• PROMPT: Only the lines from the one with "Task: Enable the Start time offset checkbox" through the end of the data below belong in the answer, restated word for word, pictures excluded.

• INFORMATION GIVEN:
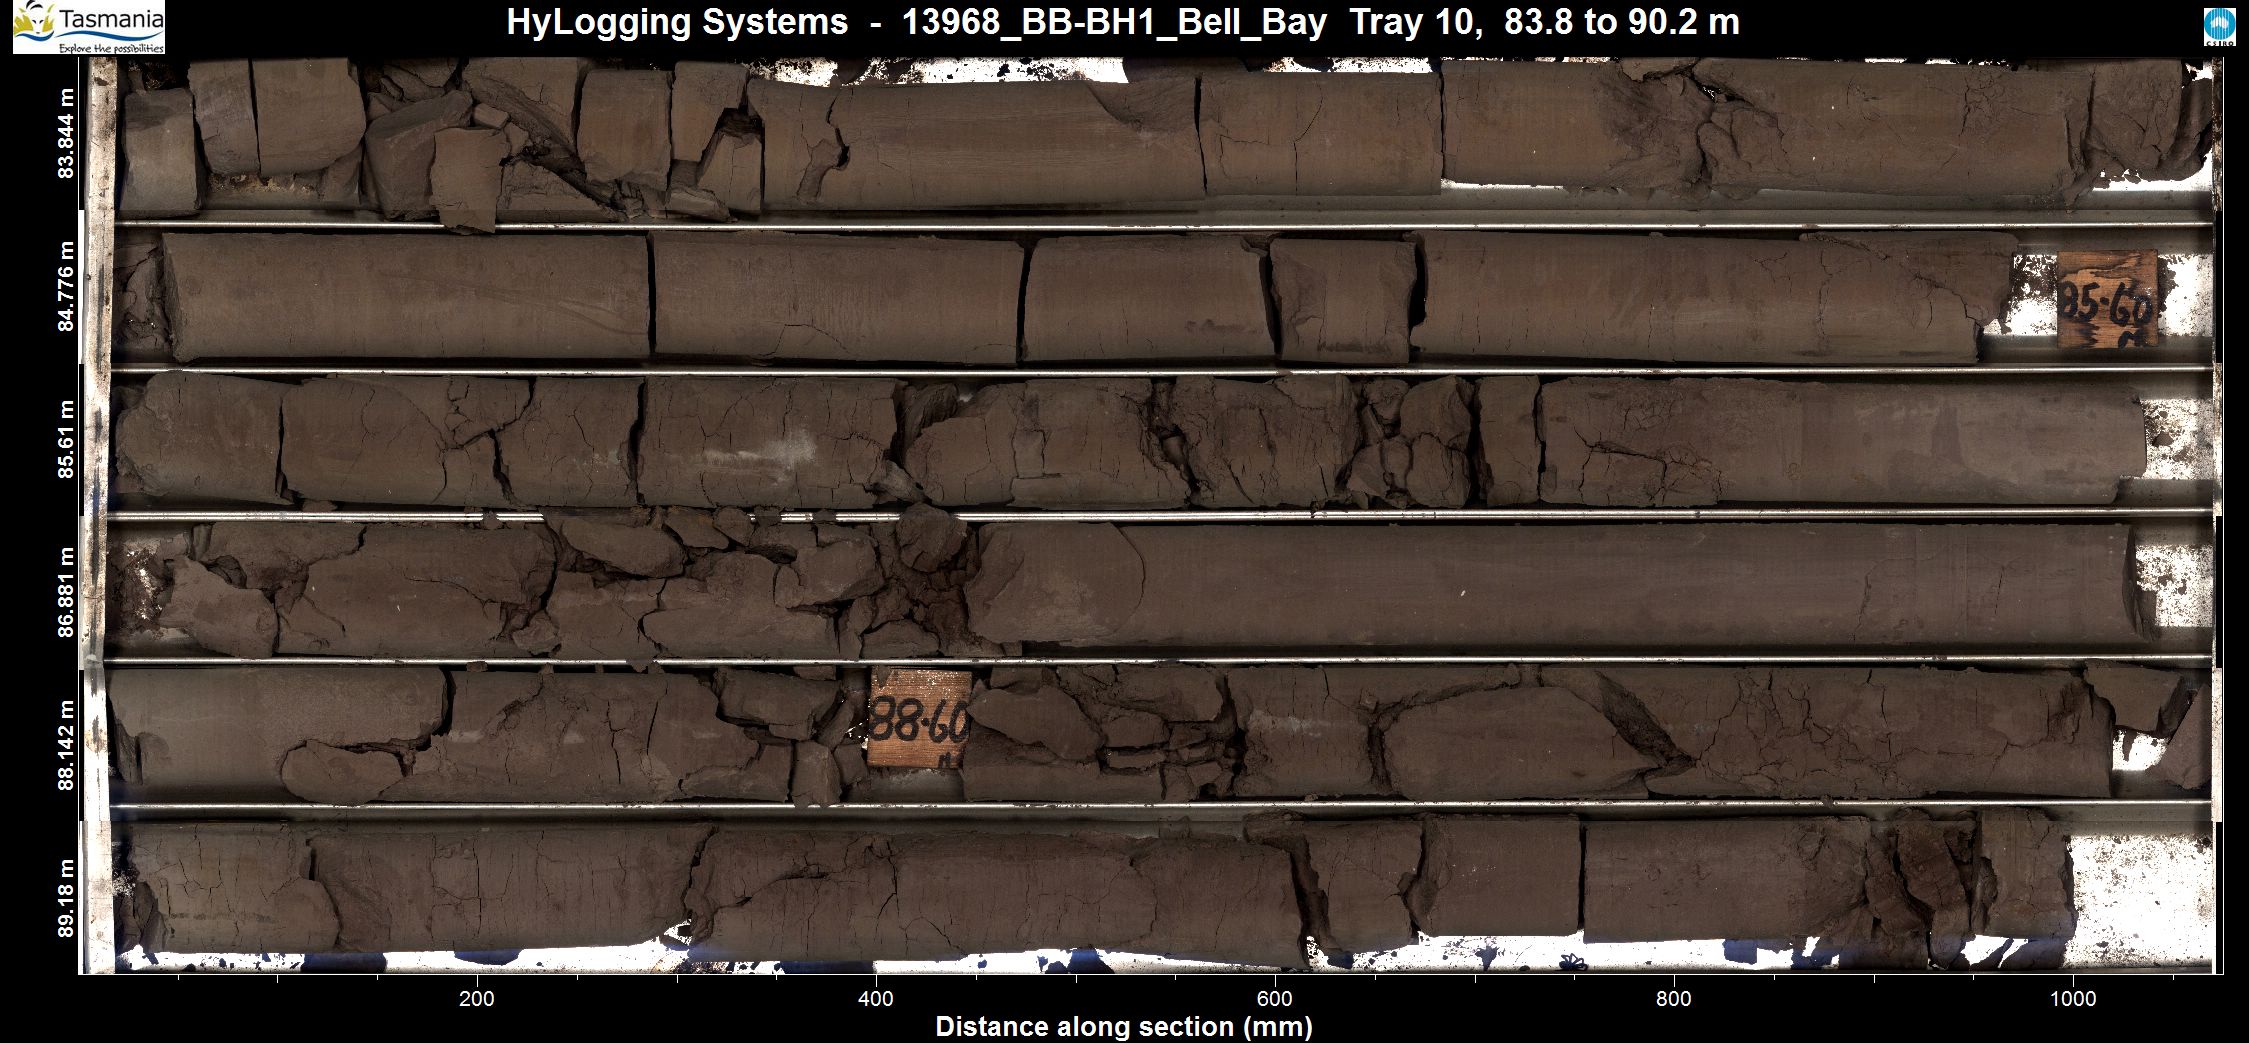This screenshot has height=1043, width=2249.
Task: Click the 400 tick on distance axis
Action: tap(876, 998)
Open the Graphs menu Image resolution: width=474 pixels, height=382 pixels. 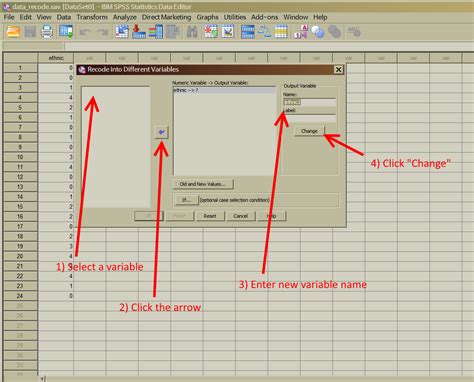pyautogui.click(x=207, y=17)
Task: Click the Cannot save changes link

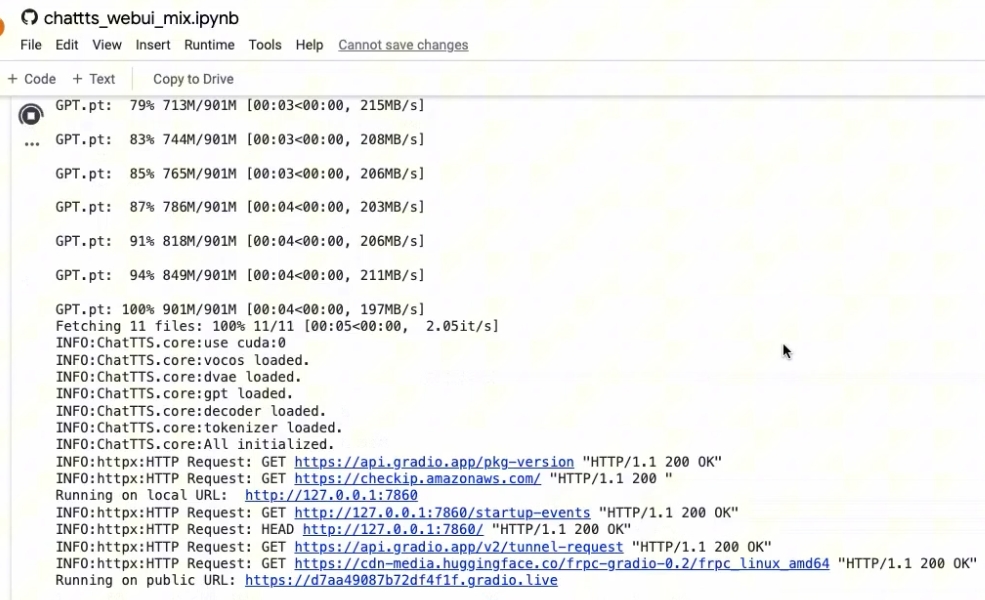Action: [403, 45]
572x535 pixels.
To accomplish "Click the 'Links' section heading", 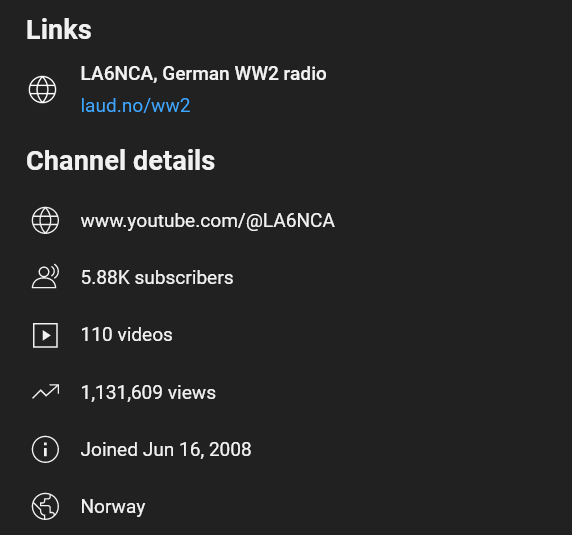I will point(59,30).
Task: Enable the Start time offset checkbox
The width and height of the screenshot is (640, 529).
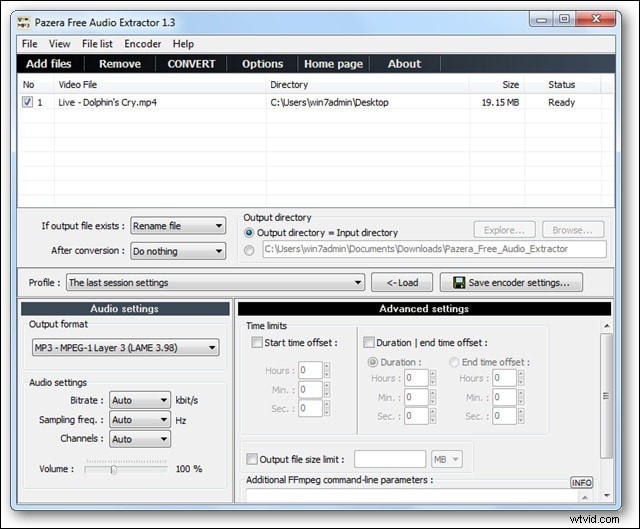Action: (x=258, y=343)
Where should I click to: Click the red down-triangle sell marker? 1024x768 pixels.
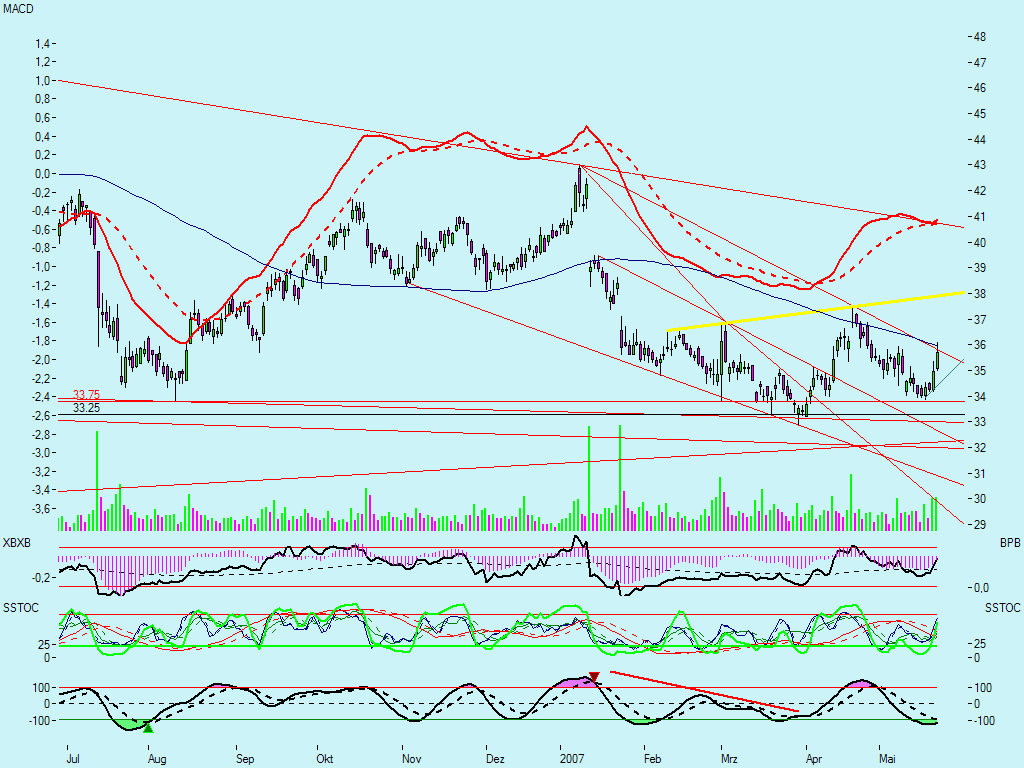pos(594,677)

• REPLY:
Task: Enable the Start time offset checkbox
The width and height of the screenshot is (640, 529).
Action: (x=258, y=343)
Where should I click to: Click the red down-triangle sell marker? 1024x768 pixels.
pos(594,677)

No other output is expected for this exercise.